### Exercise goal
Using the records below, write out again exactly the lines that begin at the line containing "This screenshot has height=557, width=700." and end at the line containing "You are a computer-use agent. Viewport: 1024px", and no other lines.
Start of Records for this exercise
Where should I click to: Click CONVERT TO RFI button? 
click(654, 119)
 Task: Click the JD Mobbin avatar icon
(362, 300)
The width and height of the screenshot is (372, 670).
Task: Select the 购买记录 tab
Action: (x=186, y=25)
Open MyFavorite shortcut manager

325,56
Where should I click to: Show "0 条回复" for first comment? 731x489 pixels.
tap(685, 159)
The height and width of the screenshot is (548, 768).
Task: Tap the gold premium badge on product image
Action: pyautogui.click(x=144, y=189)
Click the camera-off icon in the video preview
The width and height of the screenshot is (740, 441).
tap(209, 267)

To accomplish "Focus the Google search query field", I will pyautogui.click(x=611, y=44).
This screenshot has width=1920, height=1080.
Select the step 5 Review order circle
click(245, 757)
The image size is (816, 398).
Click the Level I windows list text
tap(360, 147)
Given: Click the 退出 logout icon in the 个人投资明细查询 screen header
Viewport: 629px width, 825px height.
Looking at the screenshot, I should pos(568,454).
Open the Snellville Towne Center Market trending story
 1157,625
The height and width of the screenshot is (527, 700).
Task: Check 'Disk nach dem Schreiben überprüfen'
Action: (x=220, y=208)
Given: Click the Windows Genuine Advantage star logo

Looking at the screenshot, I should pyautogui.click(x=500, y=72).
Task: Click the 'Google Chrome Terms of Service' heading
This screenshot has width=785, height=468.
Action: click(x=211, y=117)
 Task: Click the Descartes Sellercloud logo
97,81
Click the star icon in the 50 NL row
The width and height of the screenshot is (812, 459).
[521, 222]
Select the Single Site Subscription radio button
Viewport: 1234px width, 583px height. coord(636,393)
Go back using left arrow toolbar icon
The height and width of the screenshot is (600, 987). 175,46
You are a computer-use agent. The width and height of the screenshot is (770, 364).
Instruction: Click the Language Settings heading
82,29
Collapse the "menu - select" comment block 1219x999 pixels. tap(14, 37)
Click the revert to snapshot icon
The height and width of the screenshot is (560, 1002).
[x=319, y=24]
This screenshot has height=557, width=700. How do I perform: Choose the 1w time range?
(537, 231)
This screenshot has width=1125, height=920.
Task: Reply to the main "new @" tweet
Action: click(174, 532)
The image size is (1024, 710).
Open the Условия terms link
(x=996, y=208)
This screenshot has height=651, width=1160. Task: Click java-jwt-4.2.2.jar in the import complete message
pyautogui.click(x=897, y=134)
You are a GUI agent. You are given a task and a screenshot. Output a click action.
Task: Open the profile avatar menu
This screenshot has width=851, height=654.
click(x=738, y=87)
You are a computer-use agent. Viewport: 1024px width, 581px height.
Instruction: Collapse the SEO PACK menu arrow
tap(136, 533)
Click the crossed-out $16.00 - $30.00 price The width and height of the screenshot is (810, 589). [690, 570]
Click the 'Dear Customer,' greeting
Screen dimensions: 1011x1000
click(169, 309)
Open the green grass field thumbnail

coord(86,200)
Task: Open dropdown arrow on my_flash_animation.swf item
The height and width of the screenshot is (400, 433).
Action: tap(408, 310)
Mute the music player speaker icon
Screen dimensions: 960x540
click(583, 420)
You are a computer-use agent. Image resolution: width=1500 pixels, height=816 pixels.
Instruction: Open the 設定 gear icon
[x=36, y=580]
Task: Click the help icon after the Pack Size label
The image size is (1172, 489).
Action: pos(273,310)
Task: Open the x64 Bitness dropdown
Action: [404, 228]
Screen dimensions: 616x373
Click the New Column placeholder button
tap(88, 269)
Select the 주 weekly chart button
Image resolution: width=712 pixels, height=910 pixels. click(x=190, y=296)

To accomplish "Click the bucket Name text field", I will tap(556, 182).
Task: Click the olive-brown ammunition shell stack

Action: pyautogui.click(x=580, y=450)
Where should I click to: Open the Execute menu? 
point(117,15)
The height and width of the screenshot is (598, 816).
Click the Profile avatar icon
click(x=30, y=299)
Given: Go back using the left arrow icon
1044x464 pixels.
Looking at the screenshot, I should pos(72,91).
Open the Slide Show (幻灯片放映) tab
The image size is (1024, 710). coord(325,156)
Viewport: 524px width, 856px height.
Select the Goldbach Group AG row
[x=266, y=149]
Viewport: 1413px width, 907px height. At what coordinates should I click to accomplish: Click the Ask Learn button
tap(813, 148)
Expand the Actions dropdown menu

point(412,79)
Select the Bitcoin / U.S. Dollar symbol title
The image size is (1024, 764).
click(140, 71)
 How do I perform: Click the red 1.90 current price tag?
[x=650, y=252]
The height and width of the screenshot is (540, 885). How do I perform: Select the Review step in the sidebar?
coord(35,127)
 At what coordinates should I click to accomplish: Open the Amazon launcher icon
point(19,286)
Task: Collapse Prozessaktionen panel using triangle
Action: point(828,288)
End of Records for this exercise
### Task result
This screenshot has height=557, width=700. How do I perform: Choose the 1w time range?
(537, 231)
This screenshot has width=1125, height=920.
Task: Reply to the main "new @" tweet
Action: click(174, 532)
The image size is (1024, 710).
Open the Условия terms link
(x=996, y=208)
This screenshot has height=651, width=1160. Task: Click java-jwt-4.2.2.jar in the import complete message
pyautogui.click(x=897, y=134)
You are a GUI agent. You are given a task and a screenshot. Output a click action.
Task: Open the profile avatar menu
This screenshot has width=851, height=654.
click(x=738, y=87)
You are a computer-use agent. Viewport: 1024px width, 581px height.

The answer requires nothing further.